Take the line containing "585x1024 pixels." as the first and the last line of the records below as the end, and please set down only what lies between them exactly, both ends included.

Material for this exercise START

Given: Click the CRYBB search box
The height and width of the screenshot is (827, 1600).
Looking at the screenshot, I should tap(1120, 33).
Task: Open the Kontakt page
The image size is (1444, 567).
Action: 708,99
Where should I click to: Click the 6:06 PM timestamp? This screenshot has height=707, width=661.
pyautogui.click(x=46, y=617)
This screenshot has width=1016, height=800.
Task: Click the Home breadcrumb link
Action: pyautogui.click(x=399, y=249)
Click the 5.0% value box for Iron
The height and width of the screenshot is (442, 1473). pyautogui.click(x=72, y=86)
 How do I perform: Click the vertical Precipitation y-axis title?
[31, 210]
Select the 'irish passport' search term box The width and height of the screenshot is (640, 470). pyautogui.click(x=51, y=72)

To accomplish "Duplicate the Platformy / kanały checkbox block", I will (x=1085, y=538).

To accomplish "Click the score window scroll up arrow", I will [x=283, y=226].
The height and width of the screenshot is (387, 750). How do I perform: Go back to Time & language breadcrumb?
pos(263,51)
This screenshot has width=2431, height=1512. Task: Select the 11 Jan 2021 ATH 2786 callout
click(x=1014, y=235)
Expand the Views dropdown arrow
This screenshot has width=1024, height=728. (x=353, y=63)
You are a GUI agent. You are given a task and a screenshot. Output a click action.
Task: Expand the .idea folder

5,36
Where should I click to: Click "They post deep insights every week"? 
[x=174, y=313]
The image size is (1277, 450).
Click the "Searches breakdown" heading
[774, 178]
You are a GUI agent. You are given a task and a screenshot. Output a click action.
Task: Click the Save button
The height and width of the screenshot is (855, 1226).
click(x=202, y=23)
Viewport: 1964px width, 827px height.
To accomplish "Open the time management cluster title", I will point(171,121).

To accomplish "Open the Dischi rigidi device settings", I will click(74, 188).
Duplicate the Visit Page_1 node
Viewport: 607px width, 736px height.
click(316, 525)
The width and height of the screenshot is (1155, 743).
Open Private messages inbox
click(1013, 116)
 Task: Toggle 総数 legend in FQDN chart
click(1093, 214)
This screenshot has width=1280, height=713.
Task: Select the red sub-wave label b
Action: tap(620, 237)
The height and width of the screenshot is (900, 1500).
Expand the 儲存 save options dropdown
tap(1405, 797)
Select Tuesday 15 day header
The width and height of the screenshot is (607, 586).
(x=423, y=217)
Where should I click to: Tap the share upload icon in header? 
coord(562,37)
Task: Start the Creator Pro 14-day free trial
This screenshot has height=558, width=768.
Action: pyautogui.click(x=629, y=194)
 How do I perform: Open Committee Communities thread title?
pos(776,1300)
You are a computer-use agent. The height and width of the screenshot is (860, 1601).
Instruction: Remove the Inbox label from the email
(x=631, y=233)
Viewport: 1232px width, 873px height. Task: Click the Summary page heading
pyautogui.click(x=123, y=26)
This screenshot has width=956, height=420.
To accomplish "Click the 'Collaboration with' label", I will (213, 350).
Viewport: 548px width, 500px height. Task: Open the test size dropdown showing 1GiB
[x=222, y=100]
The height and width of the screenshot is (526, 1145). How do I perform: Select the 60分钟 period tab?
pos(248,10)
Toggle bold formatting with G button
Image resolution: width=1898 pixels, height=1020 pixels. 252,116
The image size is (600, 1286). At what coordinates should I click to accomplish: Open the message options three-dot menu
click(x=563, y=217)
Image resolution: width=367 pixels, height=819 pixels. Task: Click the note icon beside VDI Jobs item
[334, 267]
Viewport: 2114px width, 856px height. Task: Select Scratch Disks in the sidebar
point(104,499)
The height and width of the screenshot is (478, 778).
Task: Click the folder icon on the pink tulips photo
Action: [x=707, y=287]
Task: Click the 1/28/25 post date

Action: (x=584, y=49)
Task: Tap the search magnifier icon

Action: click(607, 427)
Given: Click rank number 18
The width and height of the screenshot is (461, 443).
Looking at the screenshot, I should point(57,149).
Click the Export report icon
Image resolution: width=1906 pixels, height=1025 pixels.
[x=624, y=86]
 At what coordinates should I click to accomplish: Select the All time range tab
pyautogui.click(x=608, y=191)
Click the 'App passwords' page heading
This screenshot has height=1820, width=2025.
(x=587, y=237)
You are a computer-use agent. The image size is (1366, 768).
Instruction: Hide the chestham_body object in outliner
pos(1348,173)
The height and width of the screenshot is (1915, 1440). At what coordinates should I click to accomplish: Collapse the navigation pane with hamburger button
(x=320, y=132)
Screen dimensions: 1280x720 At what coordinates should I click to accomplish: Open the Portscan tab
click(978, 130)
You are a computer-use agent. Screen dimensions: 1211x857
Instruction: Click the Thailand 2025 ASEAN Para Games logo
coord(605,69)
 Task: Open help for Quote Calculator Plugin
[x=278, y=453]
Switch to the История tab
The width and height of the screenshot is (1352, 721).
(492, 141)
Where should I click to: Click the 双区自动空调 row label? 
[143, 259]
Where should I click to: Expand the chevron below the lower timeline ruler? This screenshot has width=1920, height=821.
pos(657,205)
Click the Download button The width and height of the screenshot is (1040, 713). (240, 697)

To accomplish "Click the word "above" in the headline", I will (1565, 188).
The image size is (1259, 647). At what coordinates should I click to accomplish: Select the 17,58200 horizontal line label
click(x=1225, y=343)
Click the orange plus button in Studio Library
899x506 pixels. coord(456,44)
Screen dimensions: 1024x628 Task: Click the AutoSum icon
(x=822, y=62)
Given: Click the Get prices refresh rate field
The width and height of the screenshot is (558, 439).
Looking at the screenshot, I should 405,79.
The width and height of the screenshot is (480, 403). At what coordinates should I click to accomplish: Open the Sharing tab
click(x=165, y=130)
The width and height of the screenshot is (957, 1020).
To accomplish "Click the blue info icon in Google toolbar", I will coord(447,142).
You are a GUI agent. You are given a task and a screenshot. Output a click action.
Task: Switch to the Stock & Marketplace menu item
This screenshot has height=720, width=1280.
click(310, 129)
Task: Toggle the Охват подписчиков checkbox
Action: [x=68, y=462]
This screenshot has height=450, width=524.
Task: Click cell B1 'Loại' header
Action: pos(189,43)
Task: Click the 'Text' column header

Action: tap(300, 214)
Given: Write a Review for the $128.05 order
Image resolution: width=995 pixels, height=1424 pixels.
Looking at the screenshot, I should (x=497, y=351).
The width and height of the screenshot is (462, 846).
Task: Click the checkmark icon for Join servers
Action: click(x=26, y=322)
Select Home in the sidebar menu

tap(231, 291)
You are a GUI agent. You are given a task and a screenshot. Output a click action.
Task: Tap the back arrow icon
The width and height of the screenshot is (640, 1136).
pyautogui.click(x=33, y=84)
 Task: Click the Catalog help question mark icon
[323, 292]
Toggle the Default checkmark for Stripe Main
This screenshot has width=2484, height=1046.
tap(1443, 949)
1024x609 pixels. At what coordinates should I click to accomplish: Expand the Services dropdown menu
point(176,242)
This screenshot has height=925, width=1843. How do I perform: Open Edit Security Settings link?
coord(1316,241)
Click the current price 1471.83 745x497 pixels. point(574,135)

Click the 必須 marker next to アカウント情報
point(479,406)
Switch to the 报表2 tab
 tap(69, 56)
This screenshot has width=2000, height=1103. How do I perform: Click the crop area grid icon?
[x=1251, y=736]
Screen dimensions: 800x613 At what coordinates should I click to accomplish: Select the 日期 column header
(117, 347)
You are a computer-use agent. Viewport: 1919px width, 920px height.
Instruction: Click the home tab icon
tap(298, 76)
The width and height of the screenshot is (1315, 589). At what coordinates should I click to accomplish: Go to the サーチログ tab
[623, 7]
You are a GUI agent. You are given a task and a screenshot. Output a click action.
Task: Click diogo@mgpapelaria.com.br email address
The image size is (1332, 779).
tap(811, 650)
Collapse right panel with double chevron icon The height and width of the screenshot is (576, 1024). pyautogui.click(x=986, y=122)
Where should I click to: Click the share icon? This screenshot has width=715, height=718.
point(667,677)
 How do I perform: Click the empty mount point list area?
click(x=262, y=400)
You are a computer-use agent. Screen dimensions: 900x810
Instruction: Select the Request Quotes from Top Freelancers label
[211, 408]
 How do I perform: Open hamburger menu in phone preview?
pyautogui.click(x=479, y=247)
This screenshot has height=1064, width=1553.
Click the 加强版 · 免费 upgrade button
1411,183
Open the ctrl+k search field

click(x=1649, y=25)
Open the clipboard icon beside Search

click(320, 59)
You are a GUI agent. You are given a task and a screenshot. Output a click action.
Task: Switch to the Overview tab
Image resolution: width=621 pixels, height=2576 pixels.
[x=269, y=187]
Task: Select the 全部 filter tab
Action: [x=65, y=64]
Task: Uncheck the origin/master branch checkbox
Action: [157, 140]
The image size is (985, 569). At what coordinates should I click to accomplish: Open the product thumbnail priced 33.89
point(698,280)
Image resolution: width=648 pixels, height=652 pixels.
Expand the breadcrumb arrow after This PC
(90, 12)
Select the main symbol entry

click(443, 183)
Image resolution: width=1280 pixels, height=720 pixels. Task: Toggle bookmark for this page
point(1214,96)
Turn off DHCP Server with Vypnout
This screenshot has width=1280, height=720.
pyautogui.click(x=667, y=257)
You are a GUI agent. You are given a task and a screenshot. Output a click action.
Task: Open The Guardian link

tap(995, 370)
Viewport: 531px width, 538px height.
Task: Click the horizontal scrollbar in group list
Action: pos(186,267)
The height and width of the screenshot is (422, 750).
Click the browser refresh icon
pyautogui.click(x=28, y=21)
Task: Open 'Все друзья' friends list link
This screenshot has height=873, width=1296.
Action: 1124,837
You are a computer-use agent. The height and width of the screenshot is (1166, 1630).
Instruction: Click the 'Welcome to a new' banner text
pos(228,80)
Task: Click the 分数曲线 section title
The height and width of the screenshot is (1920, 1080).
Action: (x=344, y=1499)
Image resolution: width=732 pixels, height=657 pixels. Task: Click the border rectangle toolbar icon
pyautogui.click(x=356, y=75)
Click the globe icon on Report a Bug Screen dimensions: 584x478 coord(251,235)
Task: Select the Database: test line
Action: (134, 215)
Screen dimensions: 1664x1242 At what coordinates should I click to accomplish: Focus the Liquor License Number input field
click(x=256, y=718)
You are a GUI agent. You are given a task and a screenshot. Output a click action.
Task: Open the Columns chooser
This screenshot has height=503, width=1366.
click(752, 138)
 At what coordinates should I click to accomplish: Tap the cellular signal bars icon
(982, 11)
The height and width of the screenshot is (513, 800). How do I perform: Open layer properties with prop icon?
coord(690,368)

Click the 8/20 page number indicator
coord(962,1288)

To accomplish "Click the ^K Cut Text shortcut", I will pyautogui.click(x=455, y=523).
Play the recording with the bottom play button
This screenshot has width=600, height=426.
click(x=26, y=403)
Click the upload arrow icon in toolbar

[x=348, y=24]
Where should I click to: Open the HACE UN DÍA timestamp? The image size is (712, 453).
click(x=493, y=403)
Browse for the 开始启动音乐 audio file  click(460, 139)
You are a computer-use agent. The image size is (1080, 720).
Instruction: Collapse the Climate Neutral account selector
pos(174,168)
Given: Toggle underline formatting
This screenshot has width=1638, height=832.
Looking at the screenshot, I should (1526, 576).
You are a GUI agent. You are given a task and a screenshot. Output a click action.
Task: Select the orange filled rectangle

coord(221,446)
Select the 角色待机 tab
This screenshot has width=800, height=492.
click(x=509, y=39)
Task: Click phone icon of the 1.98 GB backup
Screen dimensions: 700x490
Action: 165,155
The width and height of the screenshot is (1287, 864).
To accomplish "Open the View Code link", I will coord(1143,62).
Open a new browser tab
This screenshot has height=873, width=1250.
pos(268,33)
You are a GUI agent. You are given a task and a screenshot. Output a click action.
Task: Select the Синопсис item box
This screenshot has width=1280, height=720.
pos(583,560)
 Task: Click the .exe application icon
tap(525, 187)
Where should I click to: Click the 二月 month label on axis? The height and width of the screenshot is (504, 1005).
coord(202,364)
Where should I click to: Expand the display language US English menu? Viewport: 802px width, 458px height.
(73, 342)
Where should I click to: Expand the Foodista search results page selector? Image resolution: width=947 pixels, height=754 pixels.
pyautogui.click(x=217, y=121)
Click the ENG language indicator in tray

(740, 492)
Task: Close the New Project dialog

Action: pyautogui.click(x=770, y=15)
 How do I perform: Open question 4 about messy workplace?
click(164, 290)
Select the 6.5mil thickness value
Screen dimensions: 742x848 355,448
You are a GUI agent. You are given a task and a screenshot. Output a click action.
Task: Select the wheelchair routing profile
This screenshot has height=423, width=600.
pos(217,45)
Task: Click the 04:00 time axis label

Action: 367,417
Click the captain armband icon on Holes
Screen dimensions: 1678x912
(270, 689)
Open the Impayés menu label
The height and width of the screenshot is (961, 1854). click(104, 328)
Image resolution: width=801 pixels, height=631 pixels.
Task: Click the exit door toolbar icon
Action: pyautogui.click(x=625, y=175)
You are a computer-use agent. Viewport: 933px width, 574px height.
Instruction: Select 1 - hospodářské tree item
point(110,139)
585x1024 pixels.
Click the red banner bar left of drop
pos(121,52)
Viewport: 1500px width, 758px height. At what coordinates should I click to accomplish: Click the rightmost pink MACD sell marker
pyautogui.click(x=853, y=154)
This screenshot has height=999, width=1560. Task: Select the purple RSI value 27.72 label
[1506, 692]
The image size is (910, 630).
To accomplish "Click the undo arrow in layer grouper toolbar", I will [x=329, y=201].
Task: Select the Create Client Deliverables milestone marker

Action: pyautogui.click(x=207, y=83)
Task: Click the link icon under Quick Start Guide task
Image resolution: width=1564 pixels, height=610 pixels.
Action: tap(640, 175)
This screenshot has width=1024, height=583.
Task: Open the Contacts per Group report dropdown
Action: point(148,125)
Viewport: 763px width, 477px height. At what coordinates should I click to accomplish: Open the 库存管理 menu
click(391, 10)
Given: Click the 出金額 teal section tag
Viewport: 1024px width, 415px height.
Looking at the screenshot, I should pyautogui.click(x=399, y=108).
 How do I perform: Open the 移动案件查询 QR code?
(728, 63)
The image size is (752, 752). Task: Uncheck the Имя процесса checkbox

Material for this exercise END

Solution below >>
585x1024 pixels.
Click the red banner bar left of drop
pos(121,52)
Viewport: 1500px width, 758px height. At what coordinates should I click to accomplish: Click the rightmost pink MACD sell marker
pyautogui.click(x=853, y=154)
This screenshot has height=999, width=1560. Task: Select the purple RSI value 27.72 label
[1506, 692]
The image size is (910, 630).
To accomplish "Click the undo arrow in layer grouper toolbar", I will [x=329, y=201].
Task: Select the Create Client Deliverables milestone marker

Action: pyautogui.click(x=207, y=83)
Task: Click the link icon under Quick Start Guide task
Image resolution: width=1564 pixels, height=610 pixels.
Action: tap(640, 175)
This screenshot has width=1024, height=583.
Task: Open the Contacts per Group report dropdown
Action: point(148,125)
Viewport: 763px width, 477px height. At what coordinates should I click to accomplish: Open the 库存管理 menu
click(391, 10)
Given: Click the 出金額 teal section tag
Viewport: 1024px width, 415px height.
Looking at the screenshot, I should pyautogui.click(x=399, y=108).
 How do I perform: Open the 移动案件查询 QR code?
(728, 63)
The image size is (752, 752). Task: Uncheck the Имя процесса checkbox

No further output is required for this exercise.